DATA TO EXAMINE: Begin

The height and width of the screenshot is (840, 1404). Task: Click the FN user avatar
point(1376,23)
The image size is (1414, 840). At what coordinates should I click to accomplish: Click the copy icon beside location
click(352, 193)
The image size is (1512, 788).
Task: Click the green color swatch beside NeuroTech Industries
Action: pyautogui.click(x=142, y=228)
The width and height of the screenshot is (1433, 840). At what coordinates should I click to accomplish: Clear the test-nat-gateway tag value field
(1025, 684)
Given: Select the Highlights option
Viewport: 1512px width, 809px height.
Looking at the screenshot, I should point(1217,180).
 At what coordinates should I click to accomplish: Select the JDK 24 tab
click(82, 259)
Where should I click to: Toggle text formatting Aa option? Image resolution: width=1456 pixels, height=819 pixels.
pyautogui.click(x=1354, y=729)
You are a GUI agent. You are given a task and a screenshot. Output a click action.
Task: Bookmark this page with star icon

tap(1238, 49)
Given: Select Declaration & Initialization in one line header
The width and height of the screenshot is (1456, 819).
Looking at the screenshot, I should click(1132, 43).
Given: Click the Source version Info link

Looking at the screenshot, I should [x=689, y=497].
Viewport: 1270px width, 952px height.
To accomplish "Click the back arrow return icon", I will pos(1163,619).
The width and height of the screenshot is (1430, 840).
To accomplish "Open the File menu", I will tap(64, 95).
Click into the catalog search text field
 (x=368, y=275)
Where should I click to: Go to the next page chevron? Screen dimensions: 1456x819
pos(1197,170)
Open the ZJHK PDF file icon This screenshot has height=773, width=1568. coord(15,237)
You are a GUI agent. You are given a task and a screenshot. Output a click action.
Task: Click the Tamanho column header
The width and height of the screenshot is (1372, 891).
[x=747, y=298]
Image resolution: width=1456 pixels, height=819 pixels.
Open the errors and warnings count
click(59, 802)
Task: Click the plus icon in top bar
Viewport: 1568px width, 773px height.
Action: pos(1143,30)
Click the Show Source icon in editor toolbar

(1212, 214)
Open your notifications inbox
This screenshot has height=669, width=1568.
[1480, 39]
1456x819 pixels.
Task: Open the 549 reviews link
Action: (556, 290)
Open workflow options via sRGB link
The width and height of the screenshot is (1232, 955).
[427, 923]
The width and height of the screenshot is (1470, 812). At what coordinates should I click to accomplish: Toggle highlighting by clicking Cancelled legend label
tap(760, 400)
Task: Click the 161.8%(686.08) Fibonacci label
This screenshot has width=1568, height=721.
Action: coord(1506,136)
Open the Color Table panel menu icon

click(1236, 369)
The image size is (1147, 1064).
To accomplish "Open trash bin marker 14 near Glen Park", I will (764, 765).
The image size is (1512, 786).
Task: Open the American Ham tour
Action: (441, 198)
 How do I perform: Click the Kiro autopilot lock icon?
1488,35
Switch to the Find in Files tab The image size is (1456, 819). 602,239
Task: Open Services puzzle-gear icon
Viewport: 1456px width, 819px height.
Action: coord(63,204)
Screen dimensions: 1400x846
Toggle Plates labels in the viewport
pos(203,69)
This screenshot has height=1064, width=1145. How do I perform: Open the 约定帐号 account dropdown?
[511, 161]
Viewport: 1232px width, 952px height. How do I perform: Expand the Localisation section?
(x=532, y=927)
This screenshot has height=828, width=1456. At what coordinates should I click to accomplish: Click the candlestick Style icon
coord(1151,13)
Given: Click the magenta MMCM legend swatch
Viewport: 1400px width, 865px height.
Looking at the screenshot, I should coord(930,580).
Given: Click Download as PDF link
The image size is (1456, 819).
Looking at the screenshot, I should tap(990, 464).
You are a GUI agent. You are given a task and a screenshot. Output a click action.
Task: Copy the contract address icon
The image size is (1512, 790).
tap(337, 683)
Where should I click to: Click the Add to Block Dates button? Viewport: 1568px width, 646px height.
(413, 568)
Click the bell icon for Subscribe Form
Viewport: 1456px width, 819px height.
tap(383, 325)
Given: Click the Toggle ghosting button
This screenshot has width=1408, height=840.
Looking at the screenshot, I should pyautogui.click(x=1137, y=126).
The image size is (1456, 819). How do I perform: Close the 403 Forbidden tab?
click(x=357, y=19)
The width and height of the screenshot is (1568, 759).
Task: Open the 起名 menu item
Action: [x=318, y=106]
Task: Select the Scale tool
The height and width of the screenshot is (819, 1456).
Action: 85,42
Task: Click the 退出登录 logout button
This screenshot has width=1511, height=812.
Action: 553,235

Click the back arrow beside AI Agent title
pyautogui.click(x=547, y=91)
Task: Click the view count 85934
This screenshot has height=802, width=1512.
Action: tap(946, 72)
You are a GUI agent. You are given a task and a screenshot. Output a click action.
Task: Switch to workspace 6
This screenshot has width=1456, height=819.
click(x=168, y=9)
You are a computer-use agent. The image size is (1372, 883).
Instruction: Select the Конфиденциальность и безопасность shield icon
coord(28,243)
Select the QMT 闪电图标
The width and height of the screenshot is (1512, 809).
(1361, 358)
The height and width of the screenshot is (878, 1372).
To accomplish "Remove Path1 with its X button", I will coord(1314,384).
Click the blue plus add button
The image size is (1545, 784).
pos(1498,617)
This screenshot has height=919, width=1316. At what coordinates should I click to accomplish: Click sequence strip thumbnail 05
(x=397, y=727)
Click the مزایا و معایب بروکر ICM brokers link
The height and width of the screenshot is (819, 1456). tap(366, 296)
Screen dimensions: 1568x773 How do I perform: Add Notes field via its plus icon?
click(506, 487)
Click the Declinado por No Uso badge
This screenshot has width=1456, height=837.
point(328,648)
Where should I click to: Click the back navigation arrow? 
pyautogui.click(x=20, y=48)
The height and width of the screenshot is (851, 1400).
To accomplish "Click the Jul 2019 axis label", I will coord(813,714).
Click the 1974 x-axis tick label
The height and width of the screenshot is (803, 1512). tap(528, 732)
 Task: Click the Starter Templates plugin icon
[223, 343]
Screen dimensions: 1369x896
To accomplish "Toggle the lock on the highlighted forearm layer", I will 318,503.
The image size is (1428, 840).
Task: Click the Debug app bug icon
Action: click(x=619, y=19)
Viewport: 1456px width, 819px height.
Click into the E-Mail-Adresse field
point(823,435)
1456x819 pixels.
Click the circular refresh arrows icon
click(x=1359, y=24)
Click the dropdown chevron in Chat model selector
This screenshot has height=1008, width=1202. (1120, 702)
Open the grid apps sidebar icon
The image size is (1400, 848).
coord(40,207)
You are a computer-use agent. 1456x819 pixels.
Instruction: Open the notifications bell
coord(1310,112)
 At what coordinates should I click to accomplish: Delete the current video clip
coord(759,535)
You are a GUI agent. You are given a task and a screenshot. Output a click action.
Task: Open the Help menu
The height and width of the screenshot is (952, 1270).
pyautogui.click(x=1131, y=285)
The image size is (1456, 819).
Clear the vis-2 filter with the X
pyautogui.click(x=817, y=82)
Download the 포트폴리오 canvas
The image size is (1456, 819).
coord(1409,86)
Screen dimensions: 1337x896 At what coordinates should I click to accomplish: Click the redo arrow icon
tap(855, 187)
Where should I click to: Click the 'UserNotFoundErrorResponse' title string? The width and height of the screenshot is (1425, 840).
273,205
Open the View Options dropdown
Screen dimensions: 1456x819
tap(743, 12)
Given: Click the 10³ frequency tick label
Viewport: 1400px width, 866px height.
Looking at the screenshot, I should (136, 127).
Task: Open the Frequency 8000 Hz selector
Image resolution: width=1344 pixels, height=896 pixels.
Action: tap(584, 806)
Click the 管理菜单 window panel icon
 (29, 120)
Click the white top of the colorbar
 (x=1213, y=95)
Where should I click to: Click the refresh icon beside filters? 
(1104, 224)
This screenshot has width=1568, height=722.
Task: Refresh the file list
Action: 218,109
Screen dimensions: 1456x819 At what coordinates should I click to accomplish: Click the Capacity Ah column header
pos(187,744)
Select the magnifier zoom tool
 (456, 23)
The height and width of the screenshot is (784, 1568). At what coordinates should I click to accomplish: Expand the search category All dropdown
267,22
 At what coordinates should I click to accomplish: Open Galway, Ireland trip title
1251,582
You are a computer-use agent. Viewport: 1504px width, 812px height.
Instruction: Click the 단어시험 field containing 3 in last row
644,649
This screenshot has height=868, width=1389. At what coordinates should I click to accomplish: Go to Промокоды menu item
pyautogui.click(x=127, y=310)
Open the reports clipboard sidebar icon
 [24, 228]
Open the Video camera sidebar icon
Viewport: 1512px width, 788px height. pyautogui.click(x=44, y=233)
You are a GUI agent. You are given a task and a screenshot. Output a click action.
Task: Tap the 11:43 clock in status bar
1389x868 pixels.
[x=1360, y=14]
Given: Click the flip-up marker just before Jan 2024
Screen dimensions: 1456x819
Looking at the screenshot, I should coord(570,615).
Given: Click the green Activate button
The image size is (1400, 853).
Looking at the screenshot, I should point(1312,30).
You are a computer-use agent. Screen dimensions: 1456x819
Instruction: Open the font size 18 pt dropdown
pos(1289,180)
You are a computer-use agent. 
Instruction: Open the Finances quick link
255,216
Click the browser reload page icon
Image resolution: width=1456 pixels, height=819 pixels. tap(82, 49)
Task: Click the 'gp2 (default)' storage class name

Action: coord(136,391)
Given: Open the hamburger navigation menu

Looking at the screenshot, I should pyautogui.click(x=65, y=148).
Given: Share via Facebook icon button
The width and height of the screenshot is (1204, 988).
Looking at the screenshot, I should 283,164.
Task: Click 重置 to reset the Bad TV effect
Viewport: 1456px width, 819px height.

DATA TO EXAMINE: End

ACTION ITEM =>
From the line containing "Task: Click the 'gp2" through the last line of the entries above, print every line exactly, including both ends, and nothing else.

ANSWER BELOW =>
Task: Click the 'gp2 (default)' storage class name

Action: coord(136,391)
Given: Open the hamburger navigation menu

Looking at the screenshot, I should pyautogui.click(x=65, y=148).
Given: Share via Facebook icon button
The width and height of the screenshot is (1204, 988).
Looking at the screenshot, I should 283,164.
Task: Click 重置 to reset the Bad TV effect
Viewport: 1456px width, 819px height.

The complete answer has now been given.